Stored data:
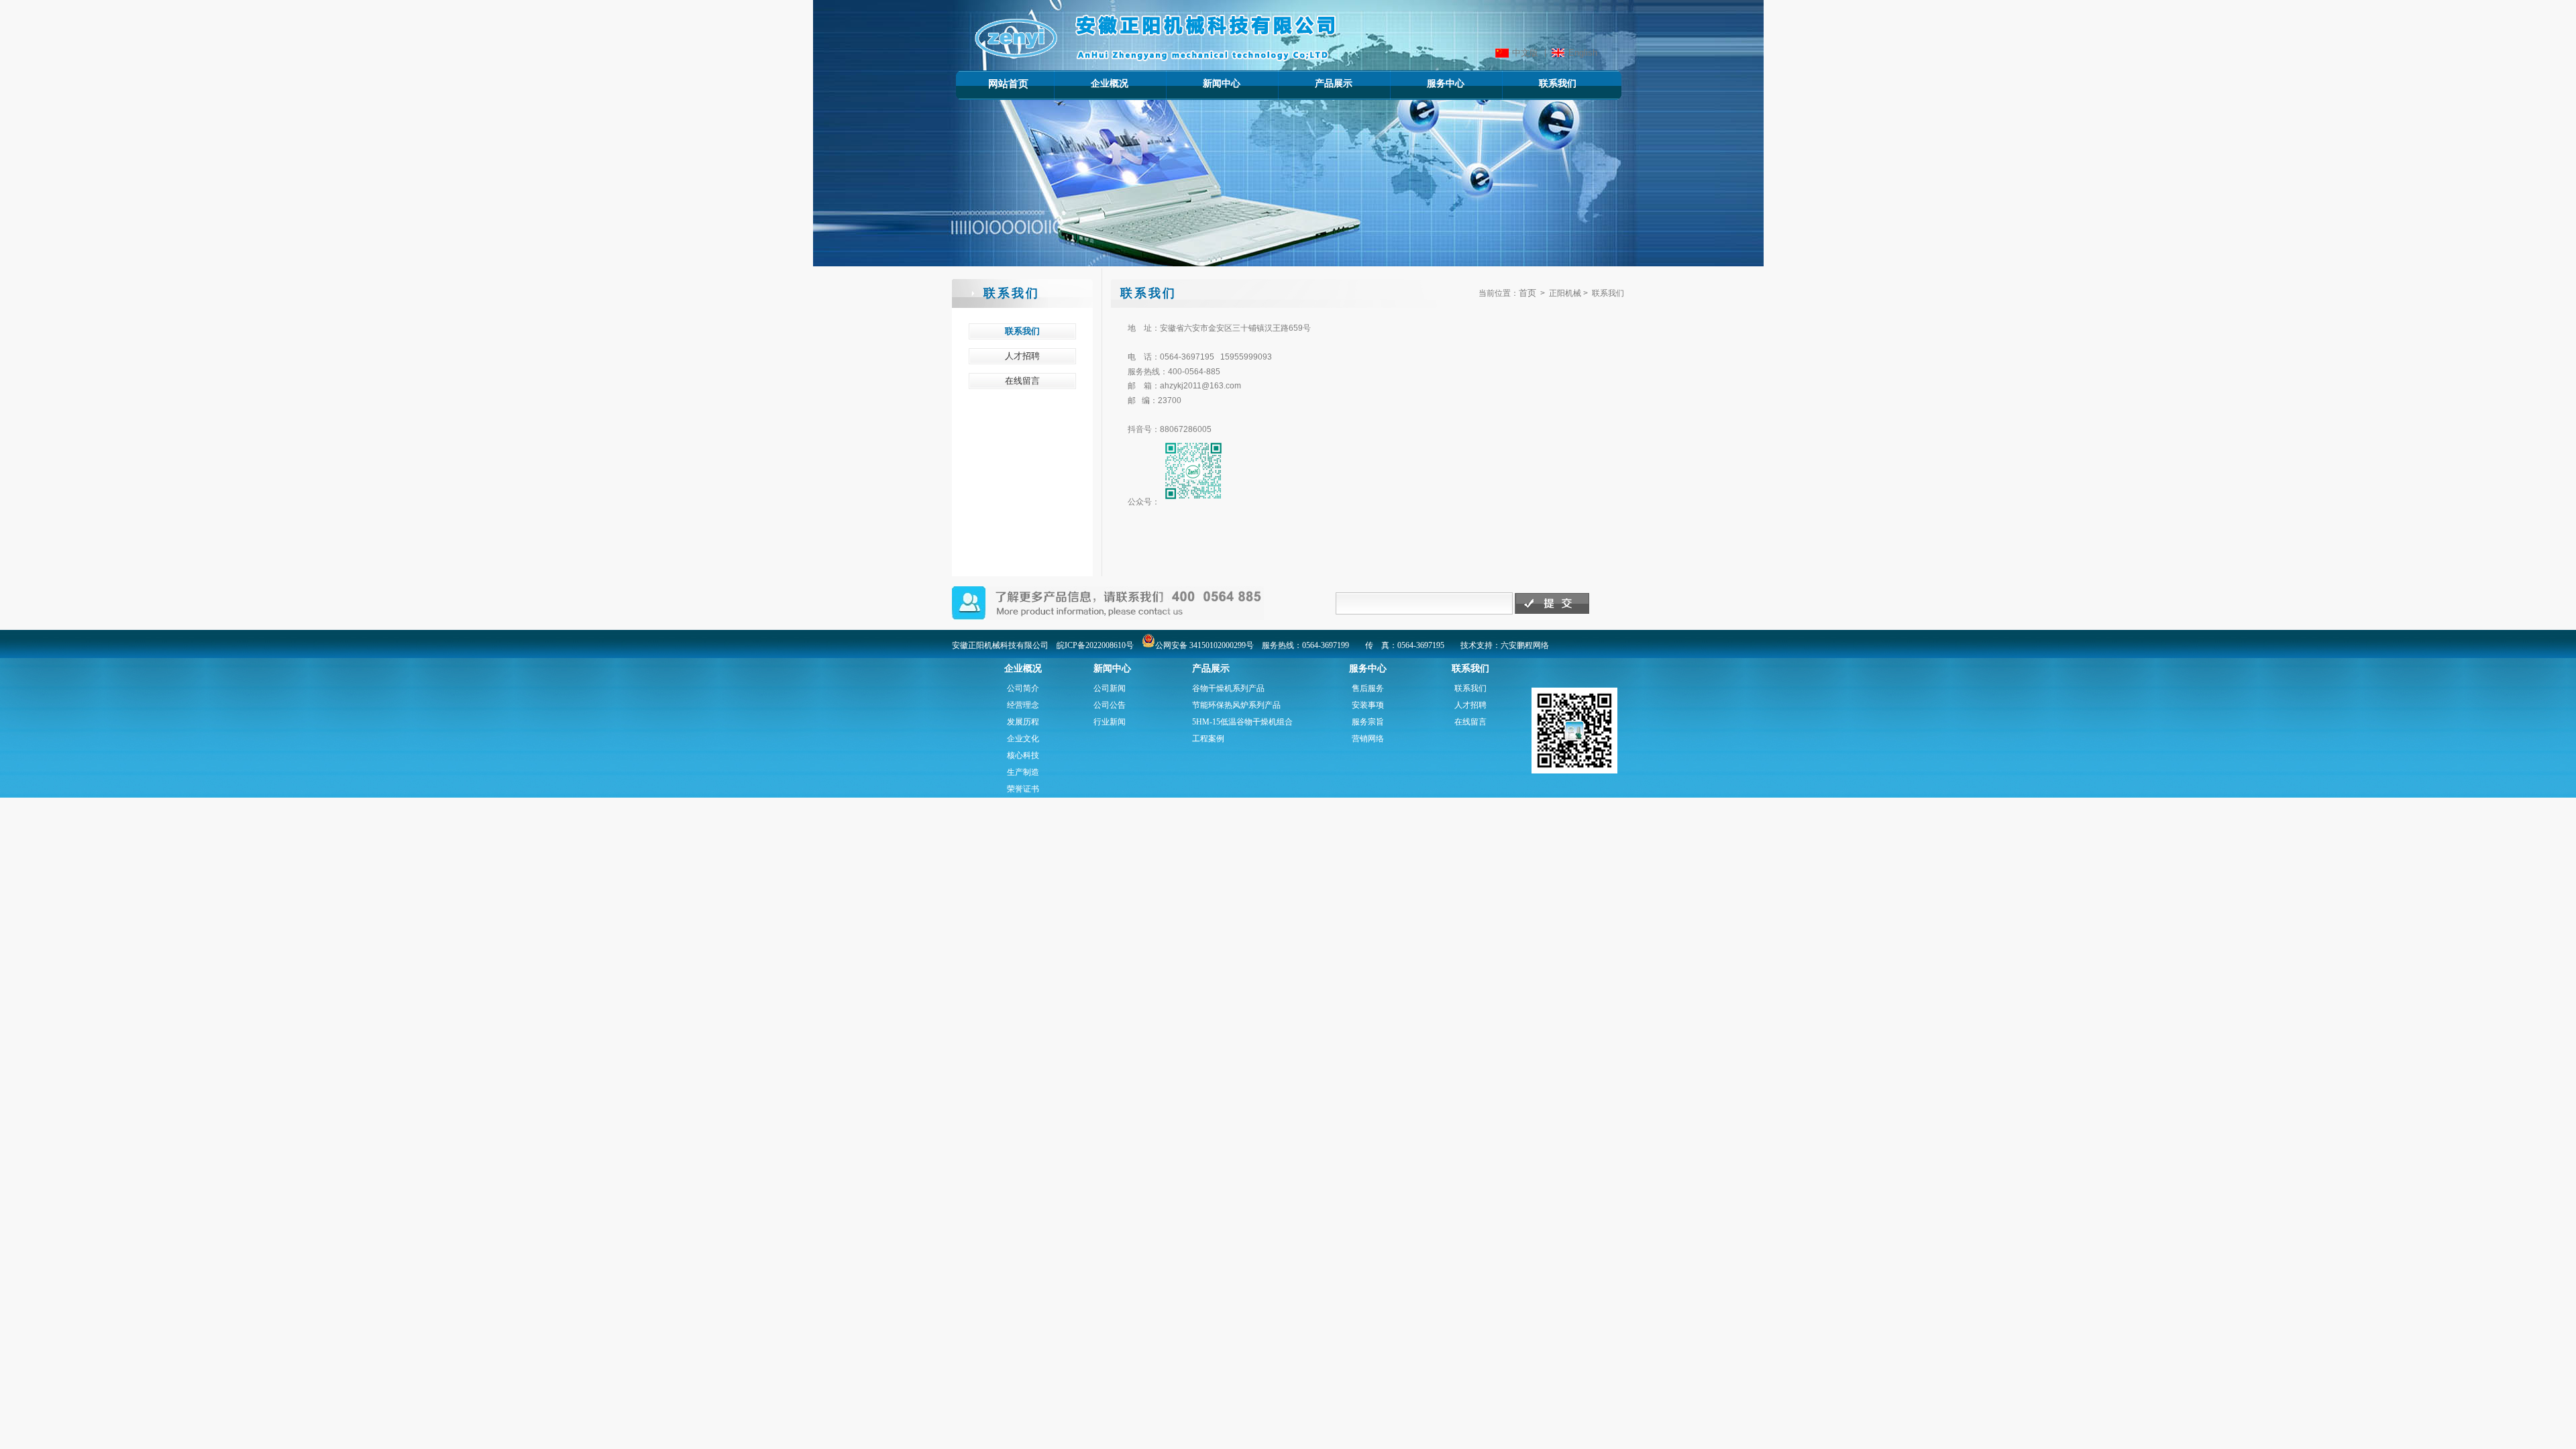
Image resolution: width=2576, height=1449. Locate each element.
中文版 (1525, 53)
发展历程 (1023, 722)
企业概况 (1090, 83)
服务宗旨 (1368, 722)
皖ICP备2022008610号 (1095, 645)
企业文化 (1023, 738)
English (1582, 53)
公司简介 (1023, 688)
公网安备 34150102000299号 (1204, 645)
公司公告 (1109, 705)
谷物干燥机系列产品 (1228, 688)
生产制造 (1023, 772)
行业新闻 (1109, 722)
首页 (1527, 293)
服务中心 (1426, 83)
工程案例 (1208, 738)
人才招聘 (1470, 705)
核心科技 (1023, 755)
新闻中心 (1202, 83)
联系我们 (1538, 83)
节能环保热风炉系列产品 (1236, 705)
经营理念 (1023, 705)
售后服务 (1368, 688)
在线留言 (1470, 722)
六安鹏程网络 (1525, 645)
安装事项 (1368, 705)
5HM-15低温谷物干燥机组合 (1242, 722)
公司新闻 (1109, 688)
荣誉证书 (1023, 789)
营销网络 (1368, 738)
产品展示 (1314, 83)
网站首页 (1008, 83)
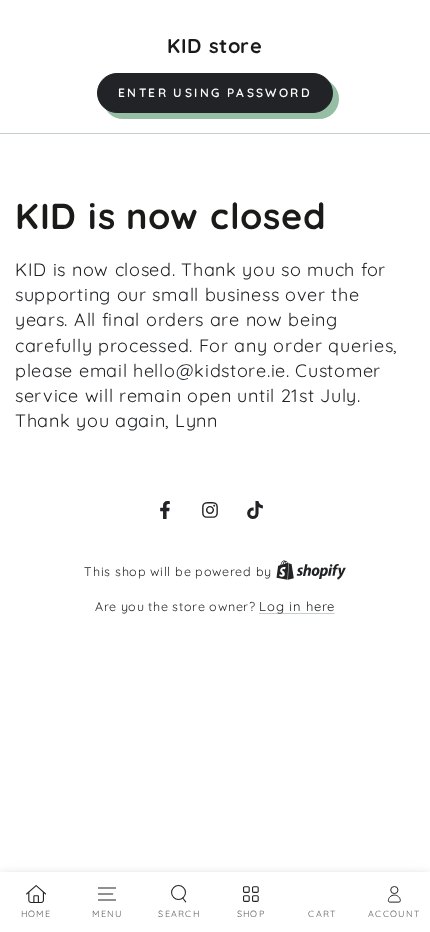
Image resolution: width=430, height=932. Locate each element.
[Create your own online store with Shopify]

*Your instructions*.
Reproduce, word for word, every line from the start of the records down to and including the line with "生产制造 (1023, 772)"; skip the pictures.

*Task result*.
Image resolution: width=2576, height=1449. Locate each element.
中文版 (1525, 53)
发展历程 (1023, 722)
企业概况 (1090, 83)
服务宗旨 (1368, 722)
皖ICP备2022008610号 (1095, 645)
企业文化 (1023, 738)
English (1582, 53)
公司简介 (1023, 688)
公网安备 34150102000299号 (1204, 645)
公司公告 (1109, 705)
谷物干燥机系列产品 (1228, 688)
生产制造 (1023, 772)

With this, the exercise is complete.